Note the wording, “corporate power” and “corporate action” in these points. MMK isn’t saying it has complied with all applicable Russian laws and regulations, nor does it disclose or imply that Rashnikov sought and received from Prime Minister Vladimir Putin and his government the necessary permission to do this deal.

The provisions in this contract also allow that if MMK’s undertakings to the deal violate Russian law, regulation, or public policy, the entire scheme is dead.

“7.9 If the whole or any part of a provision of this deed poll is void, unenforceable or illegal in a jurisdiction it is severed for that jurisdiction. The remainder of this deed has full force and effect and the validity or enforceability of that provision in any other jurisdiction is not affected. This clause 7.9 has no effect if the severance alters the basic nature of this deed or is contrary to public policy.” Since MMK and FMS have accepted that the law of South Australia should govern their agreement on a “non-exclusive” basis, the question remains – if the Kremlin has informed Rashnikov that his deal is contrary to the public policy of Russia, and that he must bring himself and his company into Russian compliance, what can the law and judges of South Australia say about it? In a conflict of laws situation, so long as Judge Bulavintseva says no dice, no deal, what remedy remains for the bettors of Zurich, London, or New York?

By the way, MMK has its own domestic iron-ore mine currently in planning. Called Prioskol, and located in the west Russian region of Belgorod, MMK’s last annual report claims its reserves exceed 2 billion tonnes. That is more than double the Pilbara deposit which Flinders Mines proposes to start mining by 2014.

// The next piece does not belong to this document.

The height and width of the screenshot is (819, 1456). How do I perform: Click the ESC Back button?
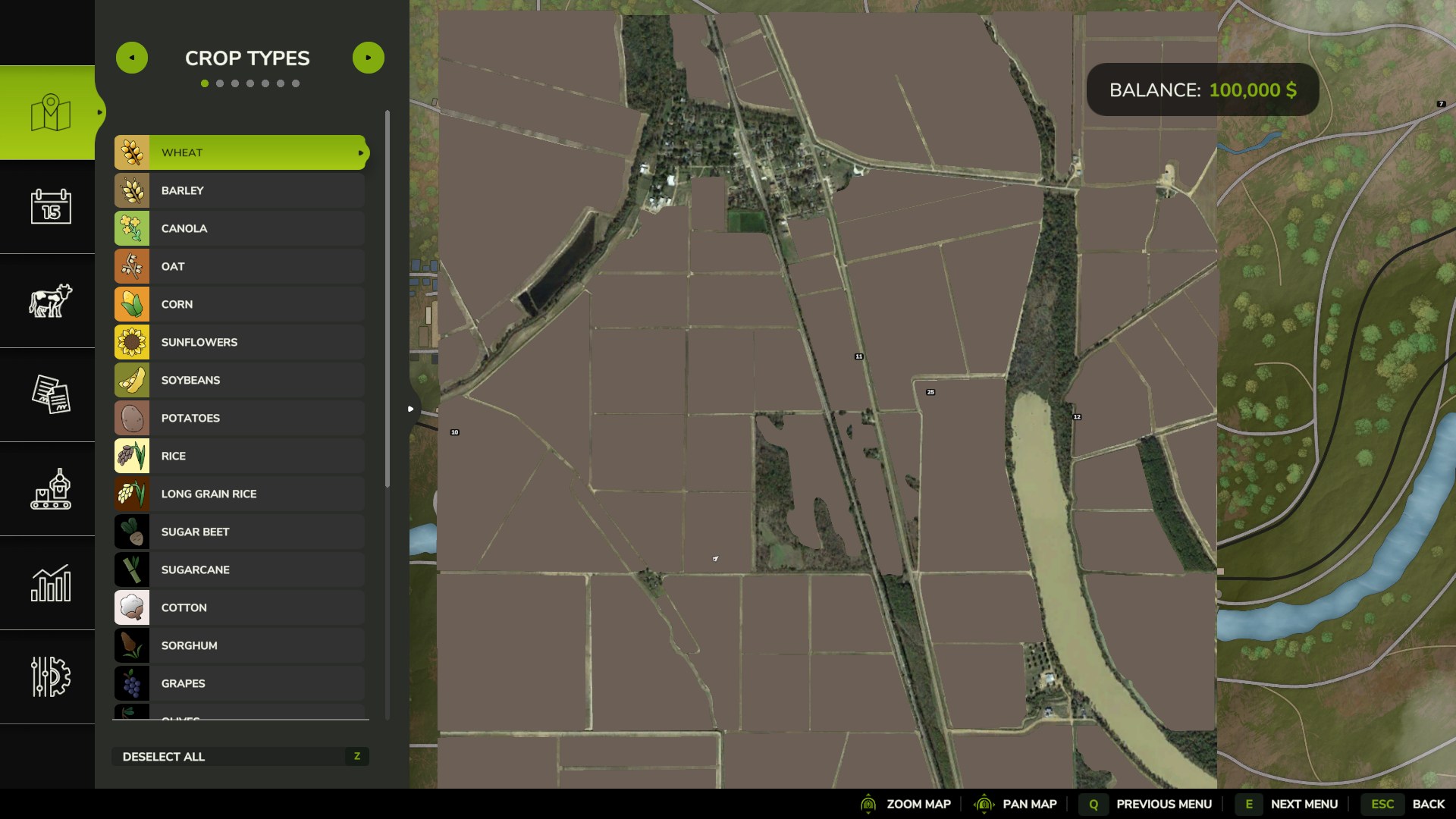pos(1407,804)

Source: Flinders Announcement on 14 November 2011.

Today MMK isn’t saying how much it has already spent or is budgeting to spend on Prioskol; nor will it confirm what the iron grade is at Prioskol. Four years ago, in 2008, it released to the industry press this claim: “MMK has started the implementation of the project on the development of the Prioskolsk iron ore deposit with the reserves of 45 million tonnes of rich ore and over 2 billion tonnes of ferruginous quartzite. Prioskolsk GOK is to reach its projected capacity by 2017. The deposit’s reserves are sufficient to satisfy the needs of MMK in iron ore in full for over 60 years. Its favourable geographical location and larges reserves allow considering the deposit’s use in MMK’s overseas projects as well.”

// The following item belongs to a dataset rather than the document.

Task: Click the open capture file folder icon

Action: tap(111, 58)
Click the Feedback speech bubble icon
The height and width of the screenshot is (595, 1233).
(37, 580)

That year too, MMK was reported as telling the local wire service Interfax that it was planning to spend $1.8 billion on bringing Prioskol into production. The annual report for 2008, released in March of 2009, claimed that “securing 100% of its requirement for quality iron ore with its own captive supplies is a strategic task for MMK. The share of the Company-produced iron ore materials in the 2008 total iron ore supplies was 20%. In the future MMK intends to have the share of its captive iron ore materials raised through the expansion of productive capacity at the Bakal Mining Administration Co., Chelyabinsk Region, and the Podotvalnoye and Maly Kuibas iron ore deposits near Magnitogorsk. Due to the global economic recession the Prioskolsky Iron Ore Deposit Development Project has been temporarily suspended.”

Prioskol isn’t mentioned again in the annual report for 2009.

In October 2010, MMK told the London Stock Exchange it had contracted with Hatch Engineering “to identify a most efficient method of Prioskolskoye field development.” At that time, according to MMK, it was planning to build an ore-enrichment plant with “planned capacity of up to 25 mtpy will cover MMK’s needs in iron-ore raw materials for 60 years and more.”

Why one year later Rashnikov decided to opt for the Australian mine project, and why he is refusing to confirm his current plan for Prioskol, are matters he’s been discussing with Afanasiev to put on the Kremlin table, if Afansiev gets that far.